== TASK ==
In the lines below, change every "Screen dimensions" to "Screen size" and reproduce the lines otherwise untouched, leaving out the pictures.

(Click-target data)
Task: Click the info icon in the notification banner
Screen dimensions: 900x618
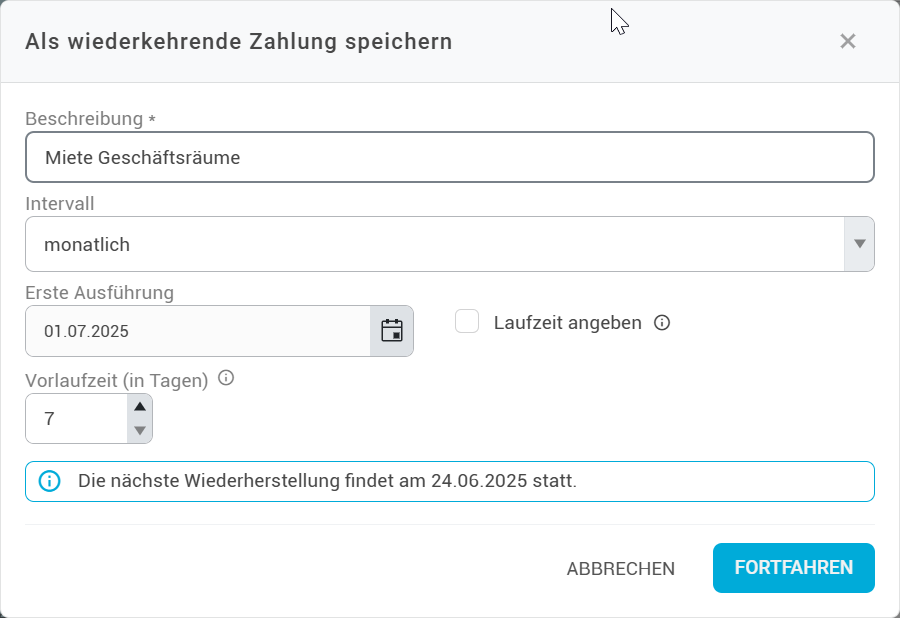Action: click(x=47, y=481)
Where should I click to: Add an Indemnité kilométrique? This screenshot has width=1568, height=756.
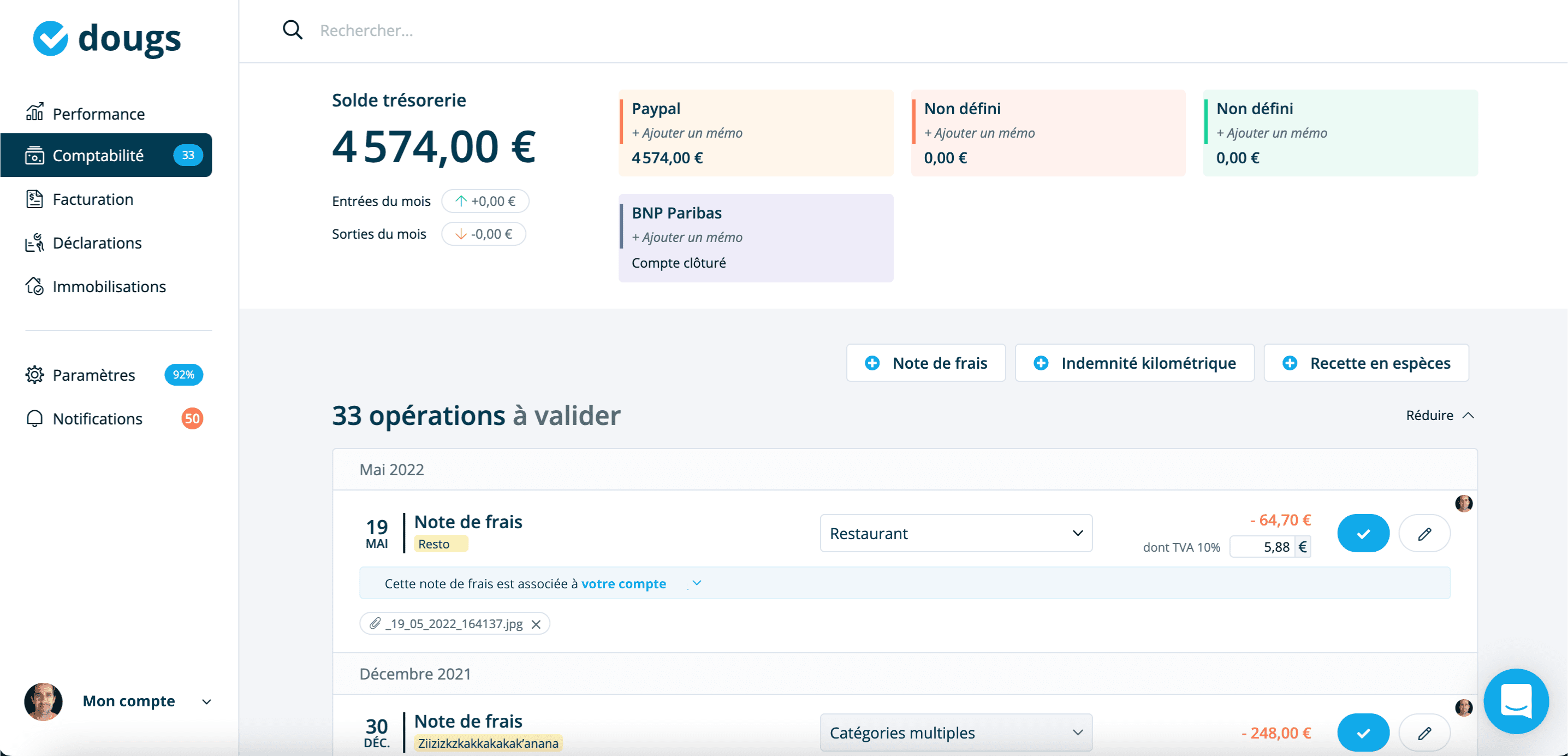tap(1134, 363)
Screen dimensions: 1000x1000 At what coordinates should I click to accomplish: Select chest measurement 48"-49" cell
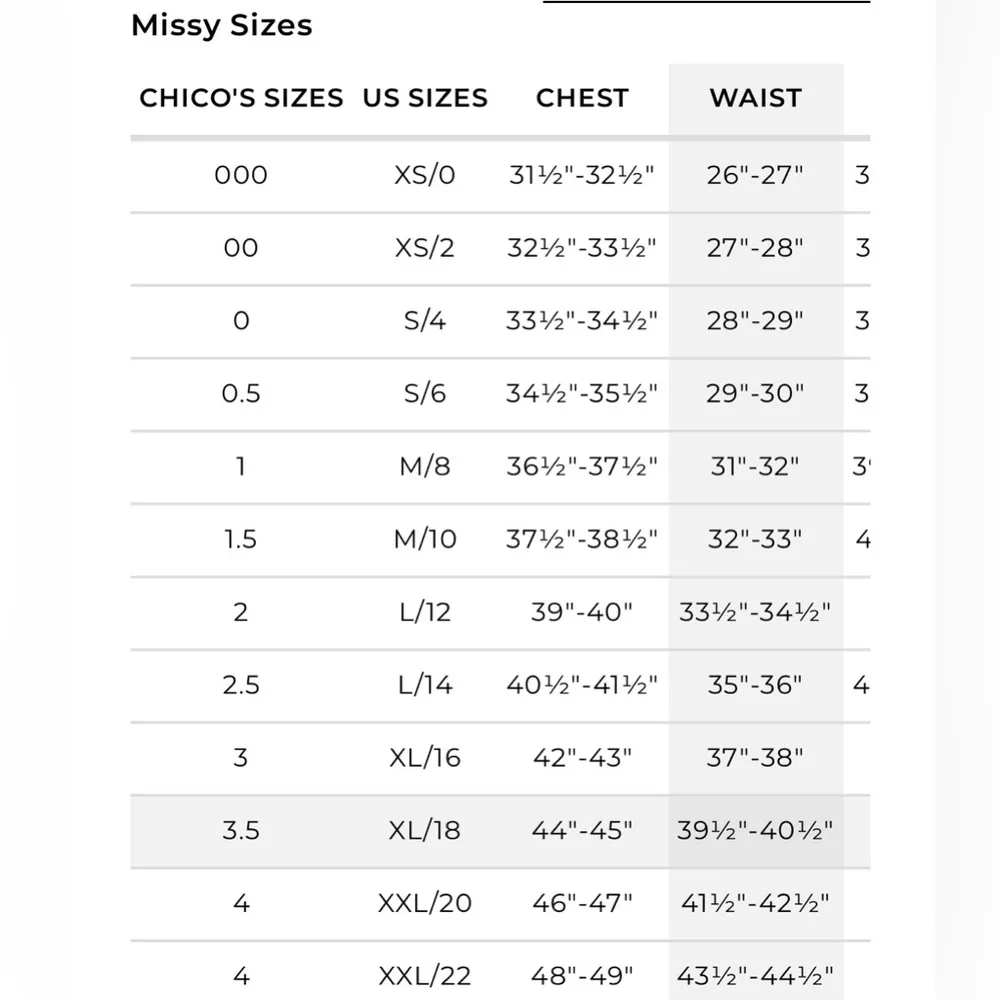coord(582,975)
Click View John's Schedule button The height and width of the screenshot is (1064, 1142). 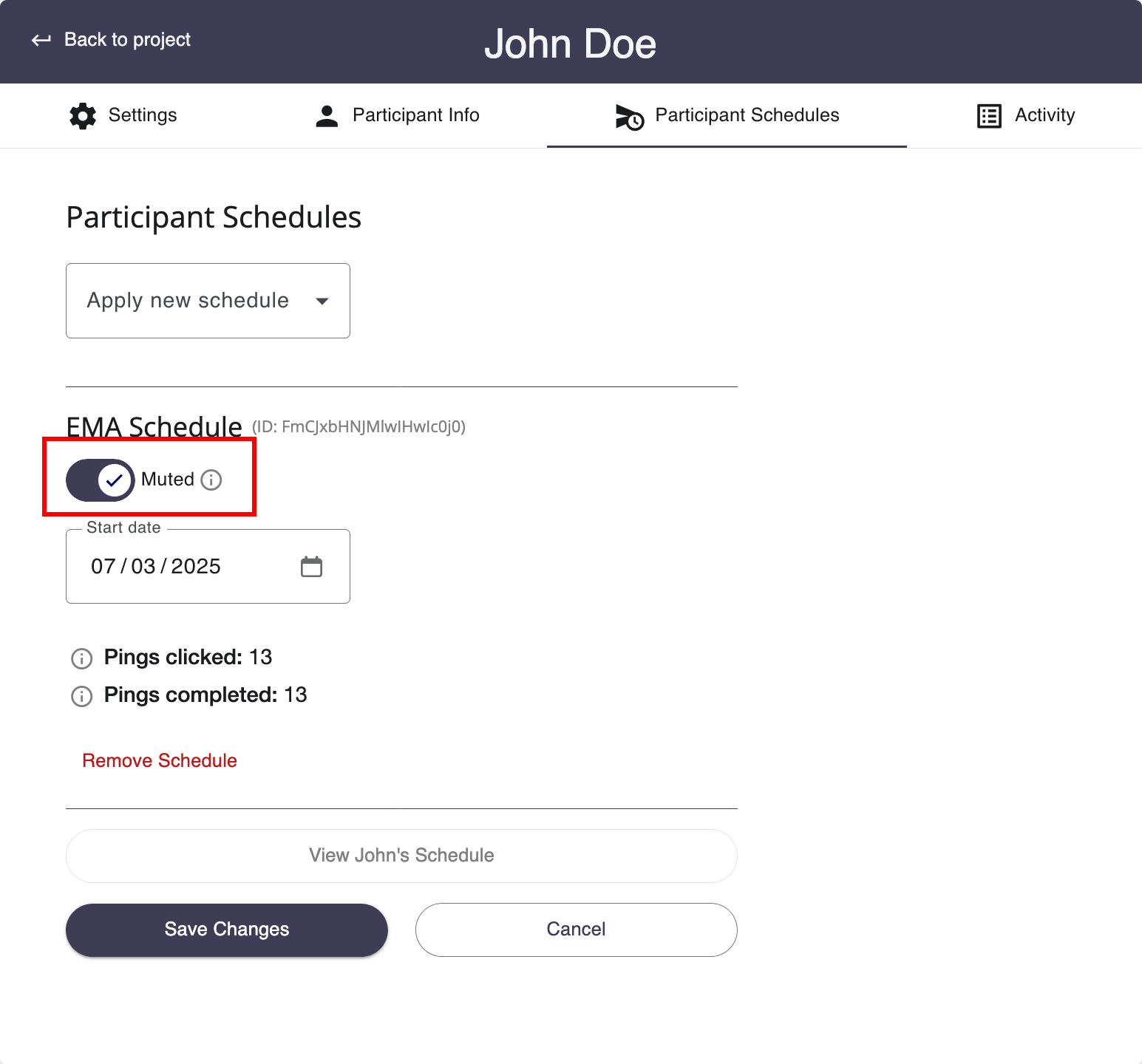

== OUTPUT ==
Task: Click the info icon in the notification banner
Screen size: 900x618
Action: click(x=47, y=481)
Where should I click to: Add an Indemnité kilométrique? This screenshot has width=1568, height=756.
tap(1134, 363)
Screen size: 1000x1000 At what coordinates should I click to accomplish: Select chest measurement 48"-49" cell
coord(582,975)
Click View John's Schedule button The height and width of the screenshot is (1064, 1142). 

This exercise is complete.